BCcampus Digital Learning Strategy Forum 2025

 

Taruna Goel Vodcast with Britt and Tracy

If AI were a song, movie, or book title, what would it be?

Well… I definitely have an answer, but you will have to watch the vodcast to hear it! I had such a great time chatting with Britt Dzioba, M.Ed. and Tracy Roberts about digital literacy, AI, and all the ways educators are trying to make sense of this moment. We reflected, we geeked out a little… and yes, I revealed my favourite tool too. 

Watch the vodcast here:  Taruna Goel Vodcast with Britt and Tracy

But that was just the warm-up.

Last week, over three days, the BCcampus Digital Learning Strategy Forum 2025 brought together more than 400 educators, leaders, and practitioners from BC and beyond. The theme was "Human-Centered Design in Digital Learning Environments" and every presentation, every conversation and every question was on point.

A huge thank you to the Program Committee, to every speaker who shared their expertise, and to all the participants who joined the conference. My session on "AI Literacies for Educators: From Fear to Fluency" was reflective, practical, and full of the competency-based goodness you know I adore :) We discussed the UNESCO AI Competency Framework for Educators and identified ways to include it into our teaching and learning practice. 

Here is a copy of my slides: 2025 DLSForum-TarunaGoel-Slides_18Nov25

I am leaving the forum feeling inspired and hopeful about where BC’s post-secondary community is heading. And if your team or institution wants to dig deeper into AI literacy, competency frameworks, or building skills-first pathways, I would be glad to continue the conversation.

If you made it this far, what is your answer to: 

"If AI were a song, movie, or book title, what would it be?"

#BCcampus #AILiteracy #AICompetencies #DigitalLiteracy #DigitalStrategy #BCPostSecondary #Educators #Teachers #Competencies #Skills #ArtificialIntelligence #CriticalAILiteracy #UNESCOAICompetencyFramework #UNESCO


Tuesday, November 11, 2025

From Choice to Judgment: Redefining Self-Directed Learning for the AI Era

This reflection emerged from a recent discussion with fellow post-secondary educators, where we explored how Universal Design for Learning (UDL) principles come alive in real courses and programs. In the ongoing conversations about choice and voice, I often find myself returning to a simple truth:

Choice doesn’t automatically lead to better learning.

One of the goals of UDL and of any learner-centered design is to nurture learner agency. But so many learners, including adults returning to formal education, people engaging in continuing education, or professionals participating in corporate upskilling programs, are not accustomed to navigating multiple pathways. I have seen how giving too many options can quickly shift from being empowering to being confusing or even overwhelming.

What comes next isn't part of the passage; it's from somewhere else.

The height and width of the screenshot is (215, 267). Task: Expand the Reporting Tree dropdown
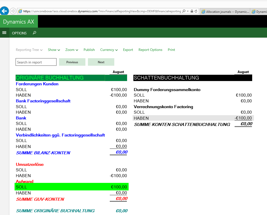tap(29, 50)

What we don’t talk about enough are the self-directed learning behaviours that make any “choice” meaningful. Things like learning how to learn, how to self-assess and reflect, and how to connect content or information with purpose. In courses and in organizations, we tend to assume the existence of these meta-learning skills, and we don't put as much energy behind developing these skills more intentionally.

This is where leadership in learning design matters.

Our role isn’t just to provide choice and flexibility; it is to create guided structures or scaffolds that help people build confidence in making informed decisions about their own learning.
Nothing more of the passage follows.